2. After that time, when the Philistines slew Saul and Jonathan, and discomfited the whole host of Israel, and made the rest of the people flee out of their cities, and took possession of their cities and land. Or,

3. When the whole land of the ten tribes, whereof Dan was one, was conquered, and the people carried captive by the Assyrian, 2 Kings 17:6,2 Kings 17:23. which is called by way of eminency the captivity, 1 Chronicles 5:22. But against this it is objected, that it is not probable that this idolatry should continue so long in such a public place and manner; or that David and Solomon would suffer it.

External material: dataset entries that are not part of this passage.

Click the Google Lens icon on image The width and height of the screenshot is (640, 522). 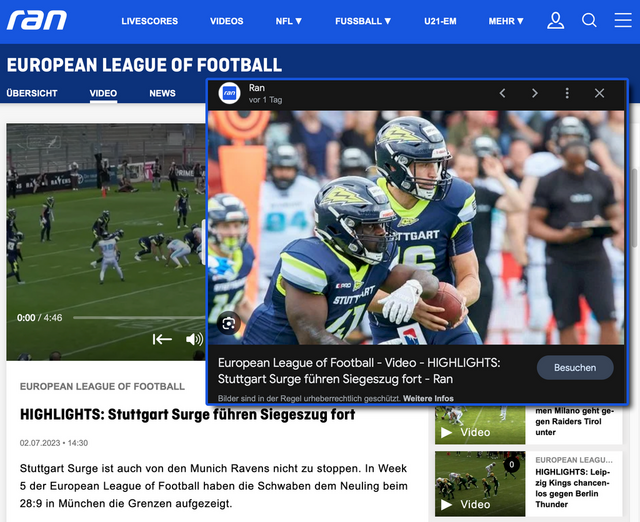229,323
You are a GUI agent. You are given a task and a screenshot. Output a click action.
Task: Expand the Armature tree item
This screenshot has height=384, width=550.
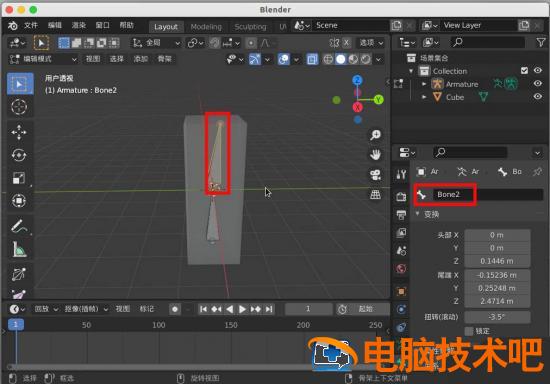coord(424,84)
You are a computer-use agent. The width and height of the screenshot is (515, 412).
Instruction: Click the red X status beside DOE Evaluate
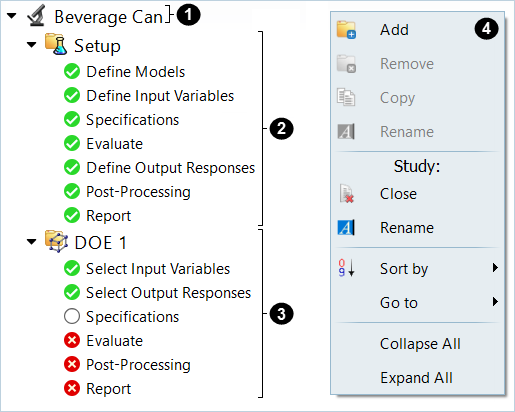[x=72, y=340]
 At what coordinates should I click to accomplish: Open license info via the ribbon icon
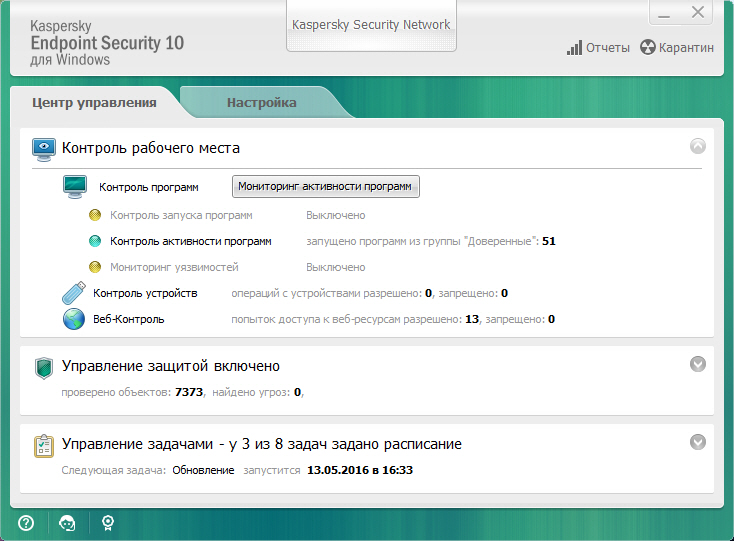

Answ. It is not said that the graven image was there so long, for that is restrained to a shorter date, even to the continuance of the ark in Shiloh, Judges 18:31, which was removed thence, 1 Samuel 4:0; but only that Jonathan’s posterity were priests to this tribe or family of Dan, which they might be under all the changes, even till the Assyrian captivity, sometimes more openly and allowedly, sometimes more cunningly, sometimes more secretly, sometimes in one way of superstition or idolatry, and sometimes in another; and in and after Jeroboam’s time, in the worship of the calves, for which service, though he did make priests of the meanest of the people, 1 Kings 12:31, yet that was not by choice, but out of necessity, because the priests and Levites generally forsook him, 2 Chronicles 11:13,2 Chronicles 11:14; and therefore when he could engage any of the priests or Levites in that service, he was doubtless very glad of them to gain reputation to his impious and absurd device.